- PROBLEM:
Take the line that contains "Instruction: Add the" and each line after it to the end of the material below, and return them exactly, minus the pictures.

- RECORDS FOR THIS EXERCISE:
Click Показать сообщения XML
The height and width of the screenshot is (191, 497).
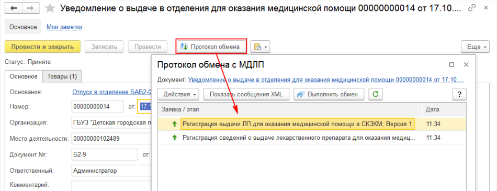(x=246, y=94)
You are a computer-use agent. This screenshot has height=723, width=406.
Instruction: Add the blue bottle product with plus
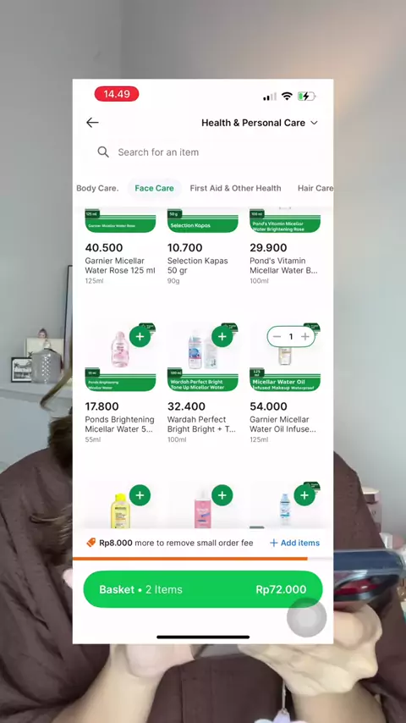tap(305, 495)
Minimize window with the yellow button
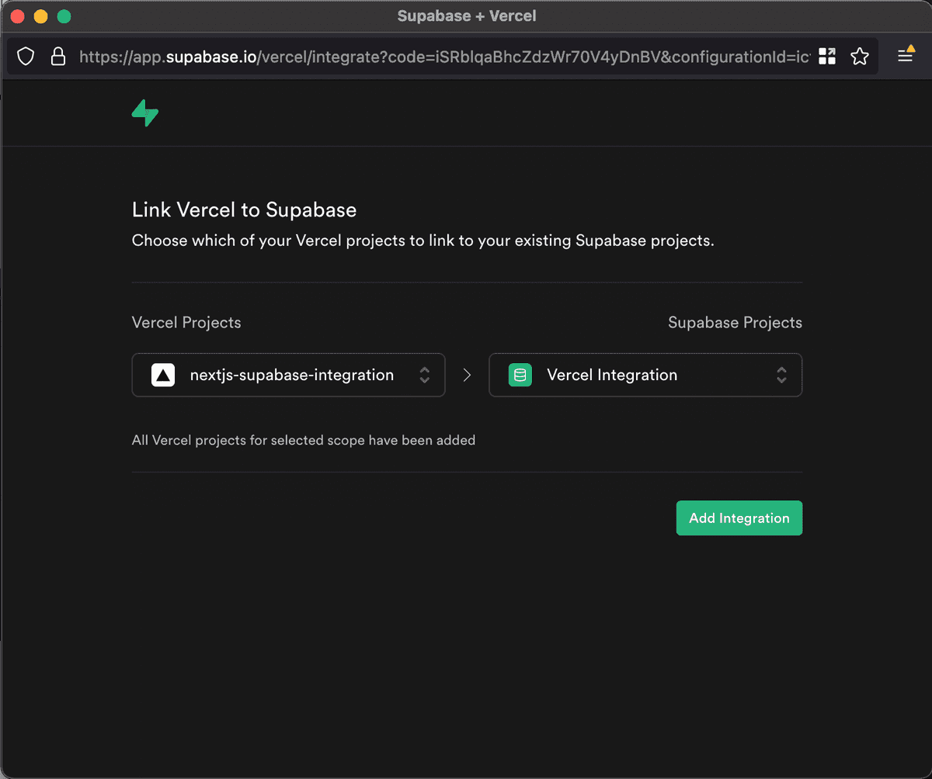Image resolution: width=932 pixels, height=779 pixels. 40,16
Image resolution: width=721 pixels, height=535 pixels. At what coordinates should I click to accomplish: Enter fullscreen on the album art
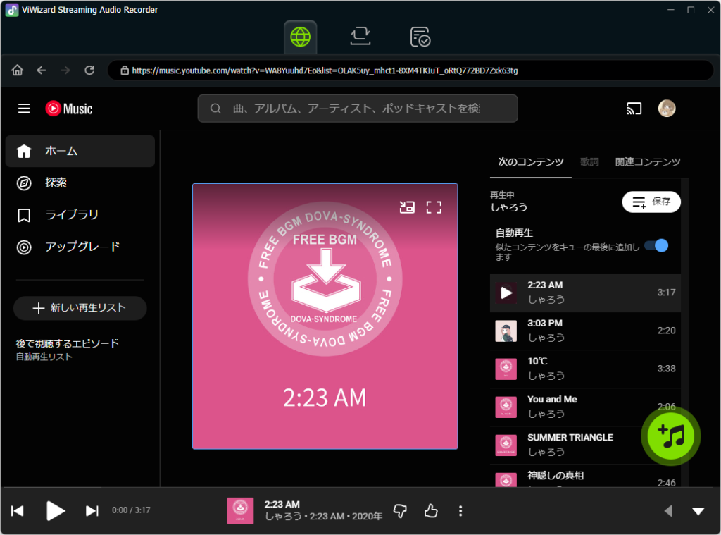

- EXERCISE RESPONSE:
Instruction: Add the blue bottle product with plus
tap(305, 495)
Minimize window with the yellow button
Image resolution: width=932 pixels, height=779 pixels. 40,16
Image resolution: width=721 pixels, height=535 pixels. At what coordinates should I click to accomplish: Enter fullscreen on the album art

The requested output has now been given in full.